Flattant la fibre nationaliste de son peuple, il avait promis de rendre sa fierté à un Empire ottoman renaissant et de l’inscrire parmi les grandes puissances, avec lesquelles il faut compter. Encore raté! Ses ruses lui ont bien permis de se hisser au pouvoir, de s’y accrocher depuis vingt ans et d’inscrire son pays au rang des puissances illibérales, trouble-fête de l’ordre mondial. Mais la Turquie est encore très loin d’un «nouvel âge d’or ottoman». Et, humiliation suprême, le despote pourrait être chassé par les urnes, tel un simple Iznogoud, aux élections générales du 14 mai.

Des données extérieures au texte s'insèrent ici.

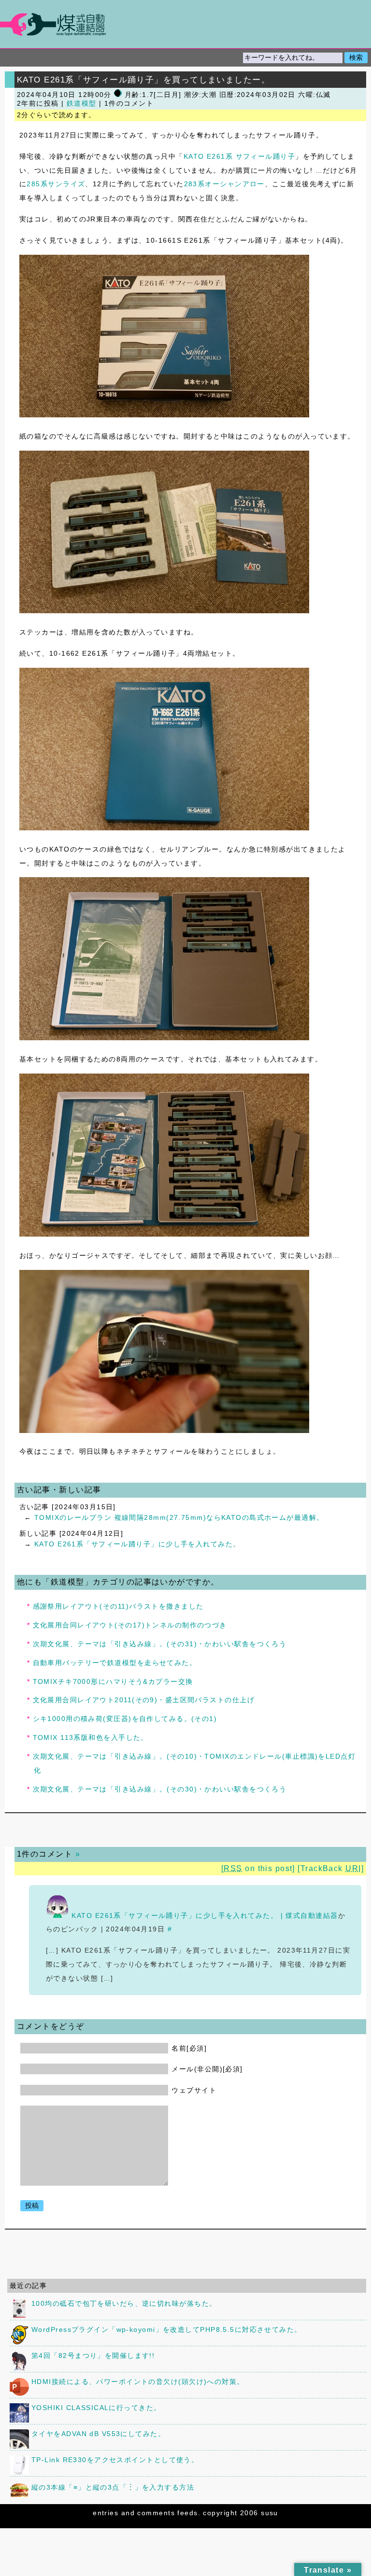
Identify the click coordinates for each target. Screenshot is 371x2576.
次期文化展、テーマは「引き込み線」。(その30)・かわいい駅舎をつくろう (160, 1789)
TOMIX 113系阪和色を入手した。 (90, 1737)
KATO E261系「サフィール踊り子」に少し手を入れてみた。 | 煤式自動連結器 (204, 1915)
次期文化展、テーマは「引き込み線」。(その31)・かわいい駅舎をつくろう (160, 1644)
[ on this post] (258, 1868)
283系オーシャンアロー (224, 184)
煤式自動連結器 (185, 24)
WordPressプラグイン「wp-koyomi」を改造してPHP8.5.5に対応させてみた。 (166, 2329)
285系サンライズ (56, 184)
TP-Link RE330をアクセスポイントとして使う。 (115, 2460)
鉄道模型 (82, 103)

Rien, pourtant, ne semblait pouvoir le déloger du pouvoir. Il a profité du putsch avorté de juillet 2016 pour laisser libre cours à sa dérive autoritaire, saisissant ce prétexte pour mener de grandes purges au sein de la fonction publique, remplir les prisons, museler les médias et concentrer les pouvoirs entre ses mains. Las! Le tremblement de terre du 6 février a dévasté le sud et l’est du pays, mais aussi révélé au grand jour les fissures du système Erdogan: l’inefficacité d’un pouvoir vertical et un pays transformé en kleptocratie organisée.
À ce sombre bilan, il faut ajouter l’état de délabrement économique. Le divorce avec l’Occident, voulu par Erdogan, a eu pour coût une baisse des investissements étrangers, qui fait suffoquer le pays. La livre turque s’effondre. Le contexte mondial a fait s’envoler de 40 % le prix de l’énergie, l’inflation culmine à 51 %. La jeunesse a soif de liberté. Erdogan peut-il encore gagner? Les sondages prédisent sa défaite. Mais ils demeurent très serrés, et il utilisera tous les rouages de l’État turc pour tenter de l’emporter. Six partis d’opposition se sont alliés autour d’un candidat commun qui promet de ramener la démocratie, Kemal Kiliçdaroglu. Mais il est âgé et ne brille pas par son charisme. L’Occident ne peut que croiser les doigts en espérant que les Turcs feront entendre leur voix pour être enfin débarrassés de cet allié encombrant.